### INSTRUCTIONS FOR THE TASK
State the number of lines in the records beneath that hold the word "chevron", and add nothing.

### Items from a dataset
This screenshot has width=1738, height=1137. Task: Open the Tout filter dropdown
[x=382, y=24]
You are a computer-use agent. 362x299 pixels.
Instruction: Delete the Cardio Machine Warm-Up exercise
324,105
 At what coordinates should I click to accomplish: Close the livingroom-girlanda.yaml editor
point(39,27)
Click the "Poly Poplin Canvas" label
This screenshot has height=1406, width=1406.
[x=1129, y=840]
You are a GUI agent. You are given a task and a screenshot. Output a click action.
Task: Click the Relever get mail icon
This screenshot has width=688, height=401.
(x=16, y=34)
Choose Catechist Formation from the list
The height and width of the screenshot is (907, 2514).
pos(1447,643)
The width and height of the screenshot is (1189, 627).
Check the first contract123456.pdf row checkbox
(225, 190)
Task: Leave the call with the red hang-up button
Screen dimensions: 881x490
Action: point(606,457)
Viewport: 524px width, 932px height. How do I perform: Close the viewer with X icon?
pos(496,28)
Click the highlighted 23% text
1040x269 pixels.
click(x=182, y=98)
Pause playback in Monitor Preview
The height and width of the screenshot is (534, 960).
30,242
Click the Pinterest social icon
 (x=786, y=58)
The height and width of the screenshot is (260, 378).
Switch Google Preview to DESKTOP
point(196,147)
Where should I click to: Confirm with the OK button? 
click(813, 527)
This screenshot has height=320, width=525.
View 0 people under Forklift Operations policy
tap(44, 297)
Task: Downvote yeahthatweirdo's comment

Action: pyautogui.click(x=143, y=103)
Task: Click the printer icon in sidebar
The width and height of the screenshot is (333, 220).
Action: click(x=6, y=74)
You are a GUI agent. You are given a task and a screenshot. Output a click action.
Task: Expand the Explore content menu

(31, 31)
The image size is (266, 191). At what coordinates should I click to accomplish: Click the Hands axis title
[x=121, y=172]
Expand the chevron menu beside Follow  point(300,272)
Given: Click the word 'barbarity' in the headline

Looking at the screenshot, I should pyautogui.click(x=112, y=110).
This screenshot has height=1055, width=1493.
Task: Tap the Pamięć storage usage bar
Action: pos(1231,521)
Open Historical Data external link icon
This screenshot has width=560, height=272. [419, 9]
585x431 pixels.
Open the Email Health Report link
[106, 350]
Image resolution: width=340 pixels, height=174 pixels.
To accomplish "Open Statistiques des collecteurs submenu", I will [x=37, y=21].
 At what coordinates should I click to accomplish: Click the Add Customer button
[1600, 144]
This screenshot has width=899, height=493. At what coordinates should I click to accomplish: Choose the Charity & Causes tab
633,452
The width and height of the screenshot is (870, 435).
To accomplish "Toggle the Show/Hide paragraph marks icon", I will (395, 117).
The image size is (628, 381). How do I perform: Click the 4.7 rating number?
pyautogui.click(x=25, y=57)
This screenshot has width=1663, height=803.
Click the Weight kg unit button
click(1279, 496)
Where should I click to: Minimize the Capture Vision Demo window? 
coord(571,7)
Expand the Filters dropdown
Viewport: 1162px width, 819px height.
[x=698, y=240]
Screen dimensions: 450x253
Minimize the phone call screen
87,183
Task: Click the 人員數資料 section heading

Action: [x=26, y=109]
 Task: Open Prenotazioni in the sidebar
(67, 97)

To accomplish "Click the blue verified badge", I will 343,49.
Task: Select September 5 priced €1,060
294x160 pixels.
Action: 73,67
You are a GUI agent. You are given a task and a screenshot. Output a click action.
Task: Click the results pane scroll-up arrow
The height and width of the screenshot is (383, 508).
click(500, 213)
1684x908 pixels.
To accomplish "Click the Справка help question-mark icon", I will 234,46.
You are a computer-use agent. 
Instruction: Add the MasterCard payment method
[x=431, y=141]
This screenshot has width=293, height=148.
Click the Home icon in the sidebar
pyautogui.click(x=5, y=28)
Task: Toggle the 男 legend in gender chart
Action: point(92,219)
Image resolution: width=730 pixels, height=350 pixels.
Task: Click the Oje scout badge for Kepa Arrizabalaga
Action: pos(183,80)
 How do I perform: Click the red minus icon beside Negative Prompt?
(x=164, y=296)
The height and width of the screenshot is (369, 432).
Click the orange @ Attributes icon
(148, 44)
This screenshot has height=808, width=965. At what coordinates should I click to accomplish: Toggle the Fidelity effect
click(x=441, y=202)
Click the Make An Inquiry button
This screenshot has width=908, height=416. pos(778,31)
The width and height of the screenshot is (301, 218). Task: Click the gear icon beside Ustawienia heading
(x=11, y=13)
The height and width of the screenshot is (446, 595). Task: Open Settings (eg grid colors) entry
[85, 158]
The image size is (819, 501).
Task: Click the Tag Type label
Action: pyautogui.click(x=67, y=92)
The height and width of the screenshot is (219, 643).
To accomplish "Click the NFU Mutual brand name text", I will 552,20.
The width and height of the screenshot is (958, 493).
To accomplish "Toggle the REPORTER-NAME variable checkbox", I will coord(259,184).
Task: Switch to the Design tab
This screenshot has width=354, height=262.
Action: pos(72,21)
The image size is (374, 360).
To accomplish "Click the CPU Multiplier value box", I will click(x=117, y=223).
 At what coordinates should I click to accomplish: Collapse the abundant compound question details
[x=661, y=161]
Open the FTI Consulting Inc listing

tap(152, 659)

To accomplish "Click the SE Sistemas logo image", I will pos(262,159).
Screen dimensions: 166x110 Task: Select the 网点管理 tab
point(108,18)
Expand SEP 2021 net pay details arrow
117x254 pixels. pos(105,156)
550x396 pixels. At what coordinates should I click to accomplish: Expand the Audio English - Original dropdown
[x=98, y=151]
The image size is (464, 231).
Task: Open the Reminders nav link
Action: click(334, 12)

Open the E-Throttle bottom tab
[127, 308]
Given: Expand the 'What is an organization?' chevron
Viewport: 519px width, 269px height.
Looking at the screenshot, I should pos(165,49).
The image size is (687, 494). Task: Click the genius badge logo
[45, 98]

### SOLUTION
2